Posted on 12th December 2012 in development, mongodb, Open Source Software, Software

I recently had a request to produce a list of the users who had created the most content in a system that I was building.

All of the data is stored in a MongoDB, which made this a little more challenging than a normal query. Each piece of content in the system has an embedded document with some details about the user who created it, including their username, so I immediately thought of performing a Map/Reduce on the collection to gather the data that had been asked for.

There are a number of examples on the web for how to perform Map/Reduce in MongoDB, but I will admit that I am not too familiar with the CLI for MongoDB, as I have been primarily using MongoHub to interact with the data. I knew that there was a MapReduce tab on the MongoHub interface, which I had never used before, so I wanted to try it out.

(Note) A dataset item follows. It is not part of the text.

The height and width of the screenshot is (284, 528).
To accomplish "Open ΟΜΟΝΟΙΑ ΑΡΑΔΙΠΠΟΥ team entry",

I struggled for a while to figure out exactly what needed to be entered where on the MapReduce tab and what format the entries should take, with no luck finding any examples online explaining this tab’s usage. A combination of the MongoDB docs, this very helpful thread on the mongodb-user mailing list and looking through the code of MongoHub, I finally came up with something that worked.

Map Reduce in MongoHub

Map Reduce in MongoHub

The javascript in the Map text entry is called for every document returned by the Query, which in my case is every document in my chosen collection.

The javascript in the Reduce text entry is called for every unique key emitted from the map function, with an array containing the data that accompanied each emit. In my case the key is each unique username and the data is an array containing the value 1 in each item.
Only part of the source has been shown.